FIGURE 2. EHD induces an inflammatory response in KERTr cells. KERTr cells were treated for 2 and 6 h with CinA (100 μM), EHD (10 μM), a mixture containing CinA and EHD at the same concentrations, and PBS (0.1%) as vehicle control. After treatment, expression at gene level of IL1A, IL1B, IL6, CXCL8, IL23A, IL24, and TNF encoding, respectively, IL-1α, IL-1β, IL-6, IL-8, IL-23, IL-24, and TNF-α, were quantified by RT-qPCR and normalized with ACTB and GAPDH expression at gene level. Results are expressed as the mean ± SEM of three duplicated independent experiments. * indicates significant differences from untreated control cells (Mann-Whitney test, **p ≤ 0.05 and *p ≤ 0.1). # indicates significant differences between EHD and the mixture at the same time of stimulation (Mann-Whitney test, p ≤ 0.05).

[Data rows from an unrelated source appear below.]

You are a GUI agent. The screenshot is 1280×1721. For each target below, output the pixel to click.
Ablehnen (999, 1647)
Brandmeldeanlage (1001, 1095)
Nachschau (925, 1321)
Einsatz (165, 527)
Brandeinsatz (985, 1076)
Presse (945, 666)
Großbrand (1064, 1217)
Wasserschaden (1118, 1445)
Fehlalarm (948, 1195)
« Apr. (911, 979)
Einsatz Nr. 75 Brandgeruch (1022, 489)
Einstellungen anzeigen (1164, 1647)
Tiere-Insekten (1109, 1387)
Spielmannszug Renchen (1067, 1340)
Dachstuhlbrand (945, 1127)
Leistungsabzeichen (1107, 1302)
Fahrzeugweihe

Inhibition of EHD-induced inflammatory response by NRF2 pathway

Since NRF2 has been shown to have anti-inflammatory properties (Suzuki and Yamamoto, 2017), invalidation of NRF2 expression was carried out to study its potential inhibition on inflammatory response in KC induced by EHD. After stimulation of KERTr Sh NRF2 and KERTr Sh Sc cells by EHD, CinA and the mixture, mRNA expressions of pro-inflammatory cytokines were investigated by RT-qPCR. Each experimental condition was compared to the control (KERTr Sh Sc with vehicle alone) and to its equivalent condition in each KERTr cell type (KERTr Sh NRF2 versus KERTr Sh Sc).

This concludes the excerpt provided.